» **Given task**:
Do these statements agree with the forum post on creating fantasy cultures? Answer yes or no for each, and quote the deciding words from the post.
1. The post says humans normally try to conquer everything.
2. The post says racism does not exist in a world of dragons and fairies.
3. The post lists clothing as one of the things to develop for a race.

» **Source text**:
# Creating a culture in a fantasy world, any experience?



## Zeitzbach (Nov 26, 2014)

The hardest part in creating characters that I am experiencing so far is to make each race as unique as possible. Just throwing random characters into a setting isn't really fun especially in a fantasy world. Racism exists even in a world of mythical dragon, fairies and anthro. There are races that prefer to live on tree, land or sea. Humans normally try to conquer everything because of how fast they reproduce or because of how simple and generic they are that they have to have strenght in number. etc etc.

But what exactly caused those to happen? What caused them to fight? Why do they live in that certain location? Why do they dress this way? Why do they act like this? The only way you can really answer those in detail is that you can come up with the history and culture for those races.

Languages
Clothings
Way of life
And many other more.

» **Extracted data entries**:
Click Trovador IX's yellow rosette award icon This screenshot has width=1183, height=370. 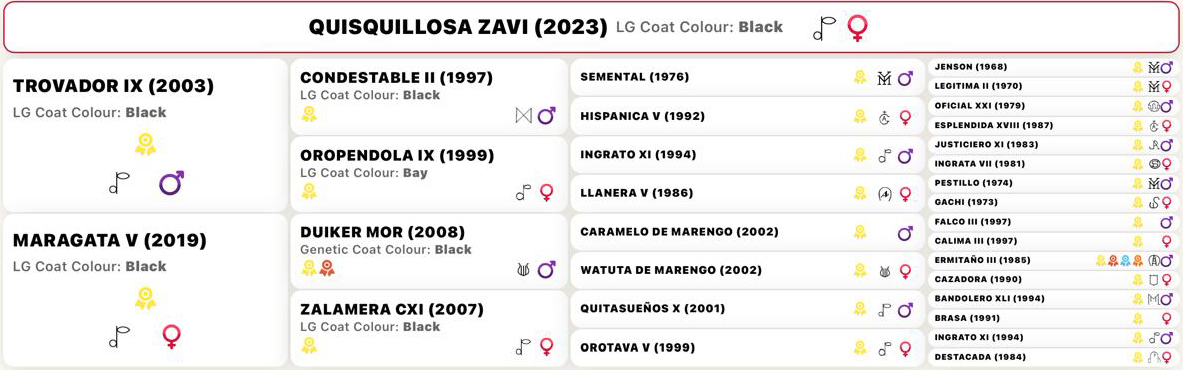coord(146,145)
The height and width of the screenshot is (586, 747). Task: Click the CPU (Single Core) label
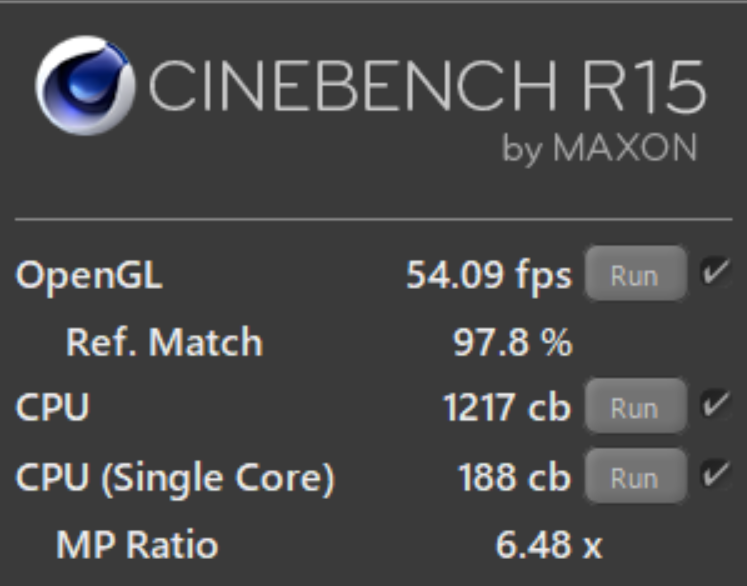(175, 477)
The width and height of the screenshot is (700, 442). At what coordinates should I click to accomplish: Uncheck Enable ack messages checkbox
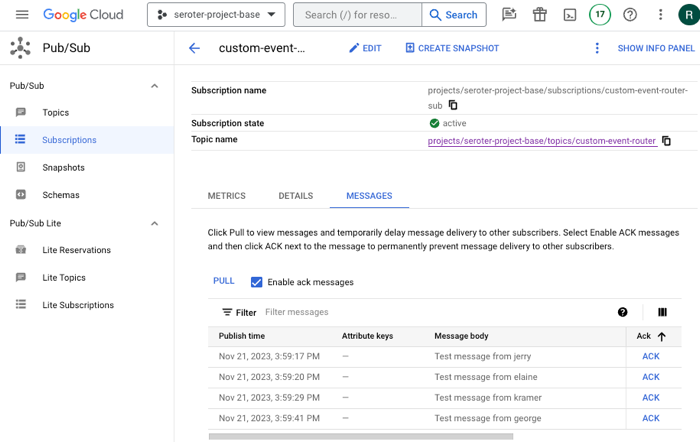tap(257, 282)
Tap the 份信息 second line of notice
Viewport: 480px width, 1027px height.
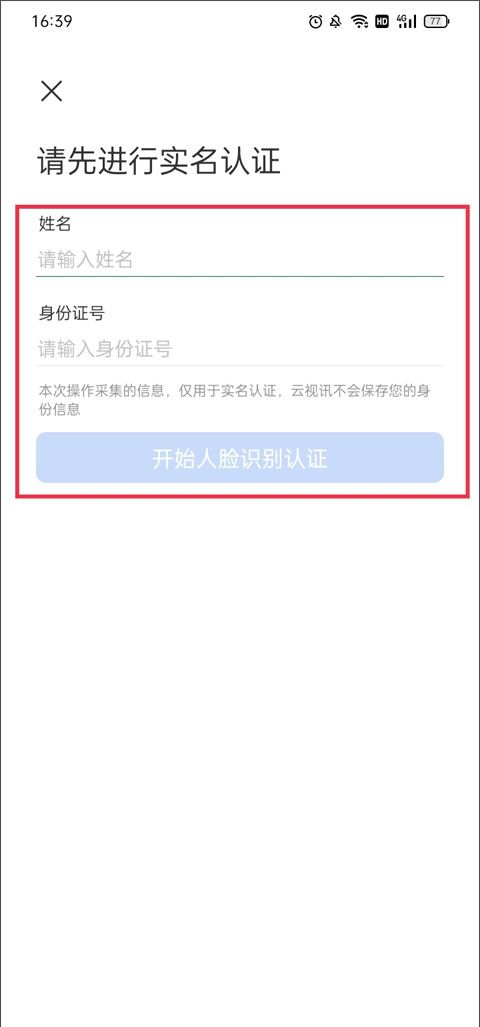click(x=60, y=410)
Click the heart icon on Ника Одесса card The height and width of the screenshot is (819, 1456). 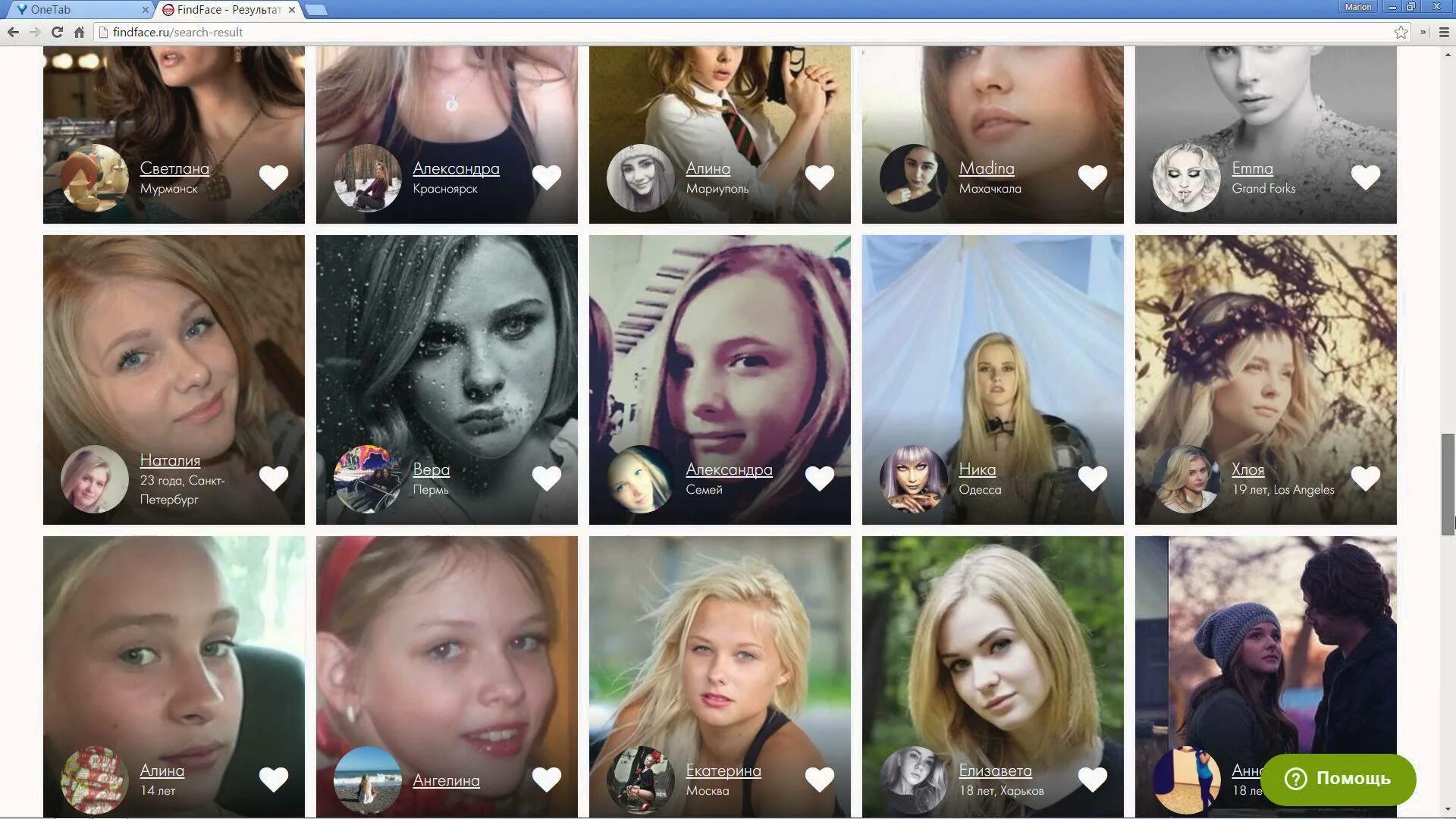pos(1092,478)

» **Correct answer**:
1. Yes: "Humans normally try to conquer everything"
2. No: "Racism exists even in a world of mythical dragon, fairies and anthro."
3. Yes: "Clothings"